After the previous restore I decided that I wanted to restore planes for both my dad and my father-in-law for Christmas. My dad now has a block plane and I wanted to get him the next one for his kit and I decided on a #4 Stanley would do. After trolling e-bay for a bit I came across two good auctions one for a #4 and one for a #5 (for me) I won both for under $60 including for shipping. Sadly once I started working on the #5 there is a big crack in the left hand side of the body from the mouth up to the top edge.

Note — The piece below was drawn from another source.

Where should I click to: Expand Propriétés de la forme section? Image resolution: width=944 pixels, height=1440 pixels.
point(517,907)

For my FIL he had this old rust bucket of a block plane that he had in drawer that he would pull out every once in a while and say one day I am gonna tune this one up and get it working. At Thanksgiving he did that gain and a bit latter I went snagged it without his knowledge. Unfortunately, I didn’t think to take a couple of before pics before I got started on the restore.

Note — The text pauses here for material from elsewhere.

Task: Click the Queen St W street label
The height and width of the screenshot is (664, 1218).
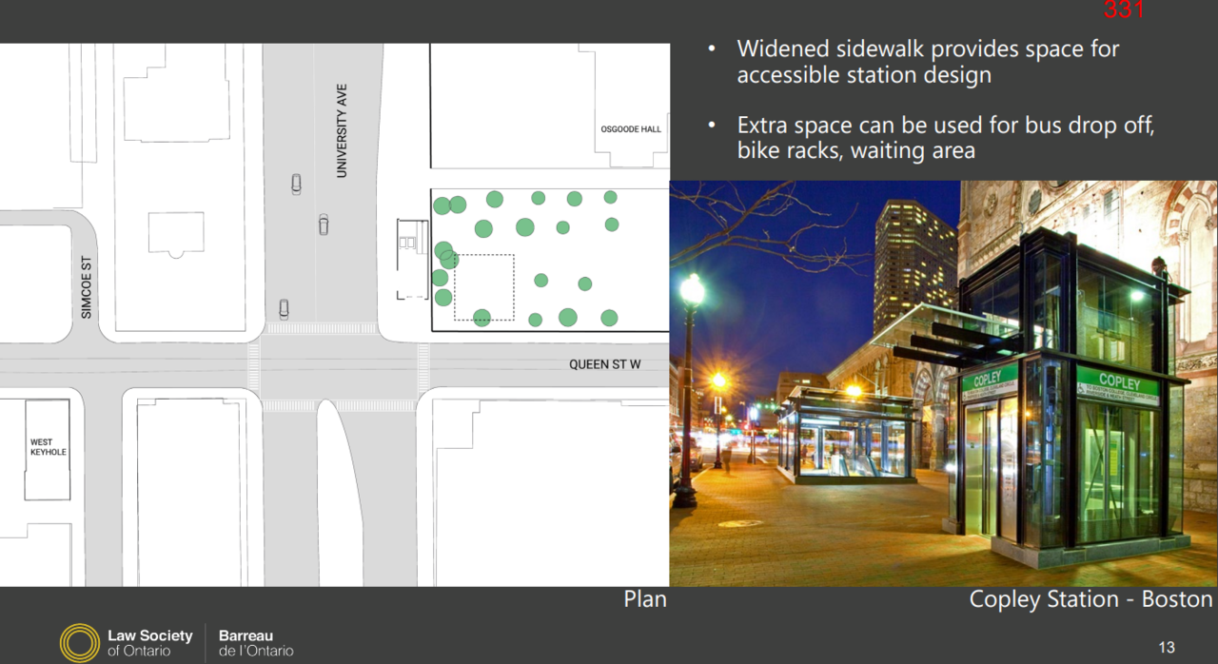Action: (605, 364)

This time around I wanted to go deeper into the restoration process, since neither plane had a nice patina and excessive amounts of rust I decided that I get down to metal on all pieces and remove as much pitting as reasonable. So lots of 60 grit sand paper to lap the sides and bottoms of planes. This is where things get interesting and where I learned allot. For prep I used Evapo-Rust to clean the rust from all the metal and then Klean-Strip to remove the remaining Japanning. Then I was using a 3” wire wheel off of my drill to cleanup the metal without much luck. The Evapo-rust work great but leaves a gray tint on the metal. The the lever cap had a damaged edge which was cleaned up on my grinder. The chip breaker and the blade had a lot of discoloration and some pitting. Brasso and Bar Keepers Friend were added to the mix but still would not get rid of the discoloration plus the Brasso would not shine the brass pieces of the plane after several applications. Then it hit me …. my Dremel had polishing compound small wire wheels and such. Wow the brass brush wheel cleaned everything up quickly. I then moved to the 120 grit flap wheel to clean up the pitting on the chipbreaker. Wow that was fast! With these attachments I was able to quickly get all of these cleaned up and then moved onto the small screws and such.

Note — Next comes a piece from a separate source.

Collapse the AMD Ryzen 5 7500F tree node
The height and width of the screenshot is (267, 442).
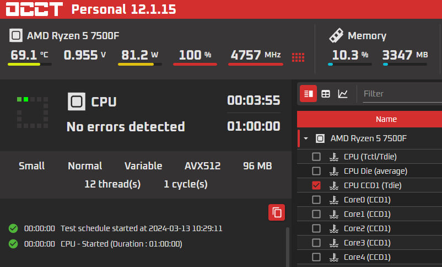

At this point as I did on the last plane, I then proceed to tape what I didn’t want paint on, plugged the screw holes with wax, rubbed the target areas with Mineral Spirits (to help remove any unwanted wax). I then I used a hi temp glossy black engine enamel and applied multiple thin coats and a medium coat last on the plane body and this the lever cap this was done on both planes.
I ran out of time for Christmas so I slapped on the knob from the broken #5 and the tote as is. I am working on turning a new knob and milling up a new tote, side note on this, I have made five attempts at making a tote, and I will just say that the router is a cruel mistress! For anyone interested after some research I determined that the block plane was a Sargent 306 made for Craftsman during the 30’s to the 50’s.
-- //FC - Round Rock, TX - "Experience is what you get just after you need it"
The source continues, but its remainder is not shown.